SUPPLIED RECORDS:

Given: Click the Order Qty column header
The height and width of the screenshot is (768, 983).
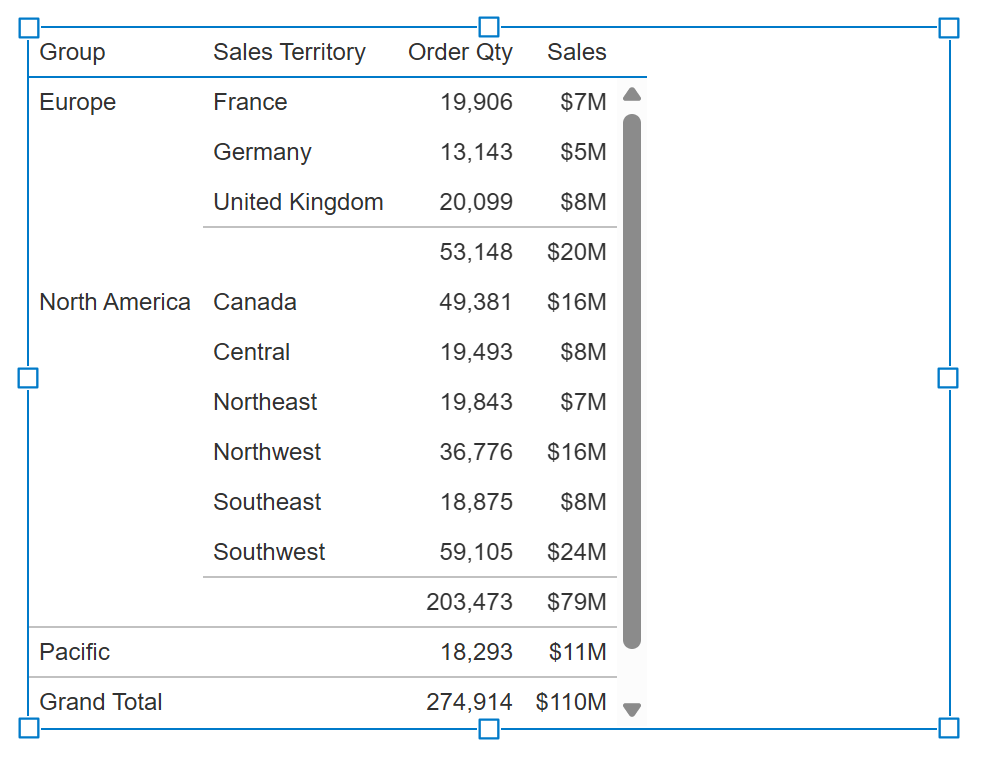Looking at the screenshot, I should [x=460, y=52].
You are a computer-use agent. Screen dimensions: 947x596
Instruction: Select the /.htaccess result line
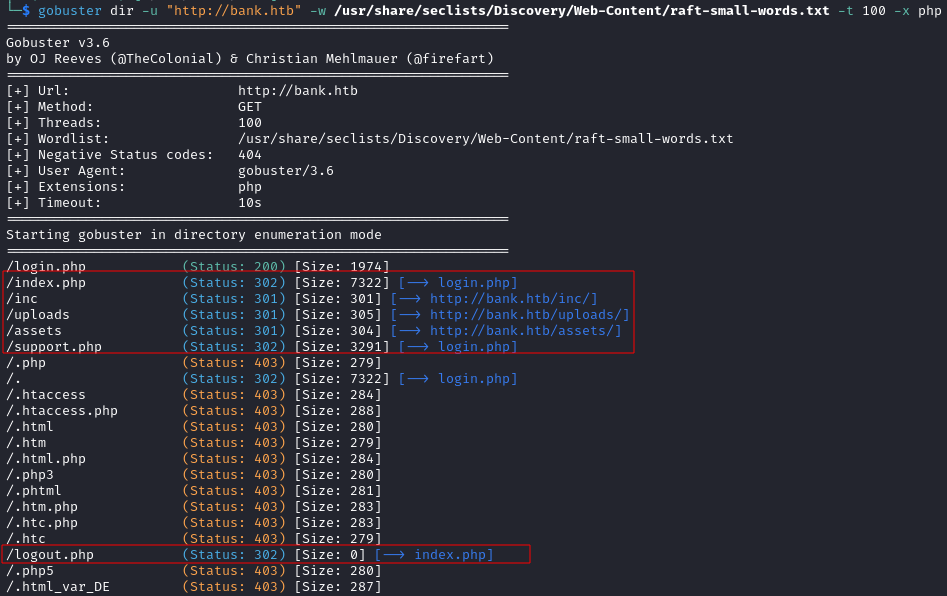[x=194, y=395]
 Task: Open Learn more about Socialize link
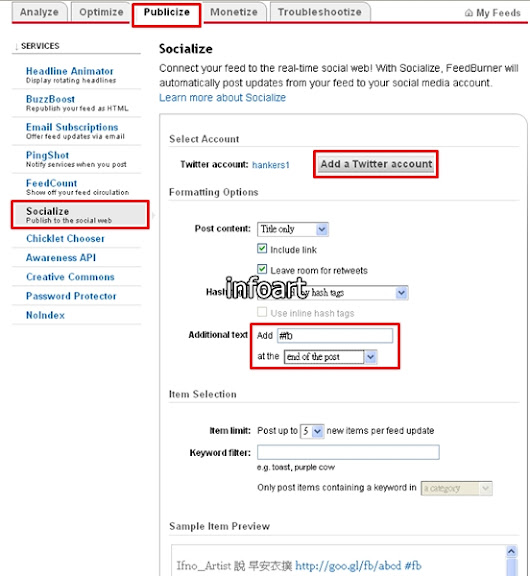click(x=222, y=98)
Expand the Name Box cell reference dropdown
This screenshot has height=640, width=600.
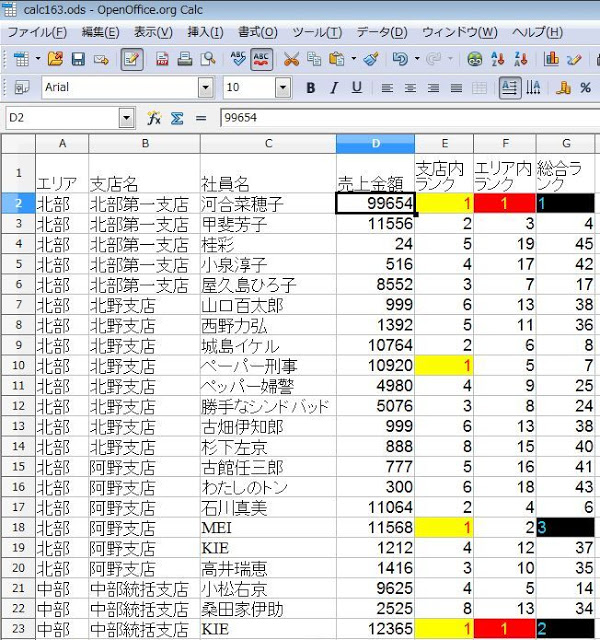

HOW TO COMPLETE THIS TASK: Where the line with "Task: Open Learn more about Socialize link" appears in the entries above, begin there and restate every line to the end word for word, minus the pictures.

REPLY:
 Task: Open Learn more about Socialize link
click(x=222, y=98)
Expand the Name Box cell reference dropdown
This screenshot has height=640, width=600.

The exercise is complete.